A review by crowsandprose
Mr Monster by Dan Wells

3.0

While I greatly enjoyed I Am Not A Serial Killer, Wells' John Cleaver followup simply didn't reach the heights of the original. It took far too long to reach the meat of the plot, John's mental processes were muddled and less engaging, and the addition of the Mr. Monster made this feel far too Dexter derivative (and I hated Lidnsey's Dexter, but I loved the streamlined Showtime Dexter that scraped a lot of the crapoff the source material for the honest gems inside the base premise.)

That's the short bit: the longer bits come now.

We spend over 150 pages just meandering through John's life. He's got an FBI agent on his back, he'strying to figure out what to do with the object of his fixation, and thinking back to his big score a few months ago. Small town Clayton life is not all that interesting, and it makes for slow reading.

John doesn't understand human behavior, but has learned how to vaguely immitate it. I say vaguely, because where most sociopaths are skilled manipulators, John falls flat here. He lacks charisma, makes morbid jokes, and is generally known to be abnormal since he's working at the morgue with his mom. This also hurts our ability to engage with him, because his emotional state is flat and foreign. I know that's the crux of the book -- that's part of what makes him useful to his eventual captor. But it's inconsistent, and states his "John can't feel [blank]" as opposed to having more concrete sensory details. When his blood's up, why aren't we getting more of the rush? When he just can't bring himself to care about the torture victims, we should get some sort of cue that isn't just John telling us in the least emotionally engaging language.

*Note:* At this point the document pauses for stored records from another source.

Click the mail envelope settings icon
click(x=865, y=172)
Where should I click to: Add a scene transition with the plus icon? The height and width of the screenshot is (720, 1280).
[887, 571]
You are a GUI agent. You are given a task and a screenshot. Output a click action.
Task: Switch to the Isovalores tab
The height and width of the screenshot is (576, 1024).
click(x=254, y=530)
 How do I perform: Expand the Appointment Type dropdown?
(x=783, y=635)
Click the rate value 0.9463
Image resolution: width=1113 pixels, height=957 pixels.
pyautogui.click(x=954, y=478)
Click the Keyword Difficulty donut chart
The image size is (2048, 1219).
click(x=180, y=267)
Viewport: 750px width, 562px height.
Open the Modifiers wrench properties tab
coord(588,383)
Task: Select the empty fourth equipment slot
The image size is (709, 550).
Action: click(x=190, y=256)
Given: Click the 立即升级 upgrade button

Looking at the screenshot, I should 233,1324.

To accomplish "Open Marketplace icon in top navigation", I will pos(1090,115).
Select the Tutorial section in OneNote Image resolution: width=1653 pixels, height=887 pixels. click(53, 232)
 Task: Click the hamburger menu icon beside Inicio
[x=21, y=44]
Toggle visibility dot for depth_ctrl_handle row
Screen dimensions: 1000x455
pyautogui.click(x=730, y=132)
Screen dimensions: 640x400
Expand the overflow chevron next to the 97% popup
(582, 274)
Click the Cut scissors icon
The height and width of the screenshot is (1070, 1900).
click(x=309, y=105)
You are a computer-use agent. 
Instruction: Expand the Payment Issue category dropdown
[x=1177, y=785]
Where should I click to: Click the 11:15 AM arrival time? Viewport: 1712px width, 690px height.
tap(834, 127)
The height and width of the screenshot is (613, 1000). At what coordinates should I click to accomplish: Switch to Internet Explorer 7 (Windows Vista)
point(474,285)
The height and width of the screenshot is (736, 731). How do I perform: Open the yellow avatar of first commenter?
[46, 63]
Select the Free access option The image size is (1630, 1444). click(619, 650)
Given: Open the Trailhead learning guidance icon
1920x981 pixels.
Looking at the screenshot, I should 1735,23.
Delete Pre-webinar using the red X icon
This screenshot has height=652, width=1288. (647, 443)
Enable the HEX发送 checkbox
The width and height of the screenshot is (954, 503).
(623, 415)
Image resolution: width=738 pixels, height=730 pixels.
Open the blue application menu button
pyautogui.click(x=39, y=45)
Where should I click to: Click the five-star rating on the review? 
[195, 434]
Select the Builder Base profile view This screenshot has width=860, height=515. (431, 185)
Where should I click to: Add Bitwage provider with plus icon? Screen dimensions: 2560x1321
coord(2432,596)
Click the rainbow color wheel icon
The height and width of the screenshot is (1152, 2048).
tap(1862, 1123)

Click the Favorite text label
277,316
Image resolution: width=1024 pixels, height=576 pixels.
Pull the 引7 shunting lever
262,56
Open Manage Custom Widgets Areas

This proves inconsistent through the work, though. Suddenly John longs for heroism and a break from his sociopathic nature. Is he honestly a sociopath then? If he realizes there is a right and a wrong, if he wants to do the RIGHT thing as opposed to the surival thing, the needs thing, is he honestly that disconnected? It betrays the whole conciet of the series, and leaves me with a bad taste in my mouth.

So which is it? Generic Teen Male hero with madness as a superpower (my least favorite trope in fiction) or a genuine teen predator who has simply found his fixation, and that other victims simply won't interest/cut it for him? That answer was never delivered. I don't know that it will be in the next book, either. (Which I own and will still read!)

Anyway -- it wasn't a bad book, but it left way too much in question, was far too slow, and wasn't internally consistent. On the other hand, it separated John and Brooke, gave us more demon understanding, and the action, once it got started, was top notch. So it's not all flaws, there were good bits to it. It's just wasn't what I was hoping for out of Wells and Cleaver.